PRO: The Callback to The Girl in the Fireplace
Let’s agree to call this a pro. Let’s hope that Moffat has decided to weave his stories better and that maybe we’re getting some kind of further explanation for the Madame de Pompadour episode with the clockwork clowns.
I like the idea that it will build to something greater, provided it can be executed well.
CON: Not Sure if Callback or Rip-Off
I touched on this a little earlier, but 12’s skewering of the villain was almost too similar to 10’s showdown with the Sycorax at the end of his first episode. Battling high above London in a space ship? Tossing the foe overboard? Declaring that this is the moment that makes him different from his predecessor?
Then there was also the “should we get coffee or chips” moment at the very end, which I want to say was a callback to the end of The End of the World, the 9th Doctor’s second episode. It could’ve been.
Both of these scenes could’ve been references to the way that the 9th and 10th Doctors were introduced and established. But it seems like Moffat has spent so long trying to distance himself from the Davies years that they would be odd things to just throw out.
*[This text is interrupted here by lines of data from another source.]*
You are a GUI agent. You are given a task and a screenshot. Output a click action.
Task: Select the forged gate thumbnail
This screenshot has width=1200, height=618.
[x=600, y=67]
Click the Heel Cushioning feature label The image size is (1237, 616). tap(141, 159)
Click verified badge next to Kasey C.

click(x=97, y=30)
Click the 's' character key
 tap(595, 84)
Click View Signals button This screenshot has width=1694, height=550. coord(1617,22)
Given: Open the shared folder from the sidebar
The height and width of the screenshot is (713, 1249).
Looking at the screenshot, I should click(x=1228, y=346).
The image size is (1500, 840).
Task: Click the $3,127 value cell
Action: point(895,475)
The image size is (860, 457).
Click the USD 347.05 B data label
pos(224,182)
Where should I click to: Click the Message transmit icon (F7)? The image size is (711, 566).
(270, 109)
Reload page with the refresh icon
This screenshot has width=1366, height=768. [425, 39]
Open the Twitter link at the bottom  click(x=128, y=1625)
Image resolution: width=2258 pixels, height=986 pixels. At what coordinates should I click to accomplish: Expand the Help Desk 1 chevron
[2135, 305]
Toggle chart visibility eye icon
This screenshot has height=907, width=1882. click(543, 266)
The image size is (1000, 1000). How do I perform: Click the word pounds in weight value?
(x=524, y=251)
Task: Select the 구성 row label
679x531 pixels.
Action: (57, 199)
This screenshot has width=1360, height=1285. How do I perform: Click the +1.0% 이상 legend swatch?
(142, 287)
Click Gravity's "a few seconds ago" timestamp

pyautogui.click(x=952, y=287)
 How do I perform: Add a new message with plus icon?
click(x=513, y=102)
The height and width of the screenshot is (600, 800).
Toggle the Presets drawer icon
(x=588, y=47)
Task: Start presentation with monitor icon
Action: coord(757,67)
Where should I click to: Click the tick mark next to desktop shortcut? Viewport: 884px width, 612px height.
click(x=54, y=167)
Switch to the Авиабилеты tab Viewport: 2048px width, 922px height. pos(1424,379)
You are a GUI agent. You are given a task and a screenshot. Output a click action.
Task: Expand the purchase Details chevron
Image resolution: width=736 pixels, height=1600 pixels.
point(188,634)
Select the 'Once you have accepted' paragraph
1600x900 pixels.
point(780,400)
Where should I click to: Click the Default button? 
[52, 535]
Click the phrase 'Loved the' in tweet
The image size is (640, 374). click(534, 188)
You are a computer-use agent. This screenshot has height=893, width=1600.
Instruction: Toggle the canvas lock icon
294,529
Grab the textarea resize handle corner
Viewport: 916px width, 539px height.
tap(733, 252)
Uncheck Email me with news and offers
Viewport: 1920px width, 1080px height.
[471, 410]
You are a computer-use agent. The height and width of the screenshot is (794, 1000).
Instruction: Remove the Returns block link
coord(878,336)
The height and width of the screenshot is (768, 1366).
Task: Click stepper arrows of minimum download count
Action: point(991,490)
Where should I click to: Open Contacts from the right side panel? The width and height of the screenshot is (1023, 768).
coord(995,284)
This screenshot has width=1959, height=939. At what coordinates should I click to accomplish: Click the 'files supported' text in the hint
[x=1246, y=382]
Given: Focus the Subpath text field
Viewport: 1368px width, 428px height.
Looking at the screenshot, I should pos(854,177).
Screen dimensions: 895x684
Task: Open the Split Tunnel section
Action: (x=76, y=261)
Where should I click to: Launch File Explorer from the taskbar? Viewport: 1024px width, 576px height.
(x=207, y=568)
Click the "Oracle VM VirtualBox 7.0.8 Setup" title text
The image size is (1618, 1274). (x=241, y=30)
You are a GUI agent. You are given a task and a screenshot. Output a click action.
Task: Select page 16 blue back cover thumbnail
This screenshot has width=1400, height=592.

The first is very likely an accidental coincidence. The second sort of has to be a wink. Right?
CON: The Final Phone Call
I really tried to think of another pro, but let’s just wrap things up on the most disappointing part of this episode.
The final phone call was cheap.
Part of the hard part with a regeneration is that you don’t get to see your old Doctor again (until a special, of course). Instead, you kind of have to get on with just accepting the new person and learning to like them. But here we get a scene where 11 bizarrely wingmans 12 from beyond the grave. Does that show a lack of faith in Capaldi, or does it just reveal that Moffat wasn’t himself ready to say goodbye to Smith?
Either way, the idea that Clara needed one last goodbye (after already getting that last goodbye in the finale — although I guess he saved the good stuff for Ghost Amy) was odd. And in terms of what effect the call had for the audience, Capaldi’s speech to her after the call was much more convincing than, “Come on, Clara, he really needs you.”
PRO: I’m Still Optimistic
Not so much a pro for the episode, which I can now just come out and say was God-awful, boring, stilted, uncomfortable and poorly-written, but I still hold out hope for the show as a whole. I think Capaldi has the ability to inspire better writing and elevate what he’s given, and while I hate how they went about it, I am glad that they won’t persist with a romantic relationship between the two leads.
Will this actually lead to Clara being taken seriously as a character? Probably not, but again — we’re still in the early days of optimism and hope.
What did you think of Capaldi’s first outing? Are you feeling more generous than me, or less?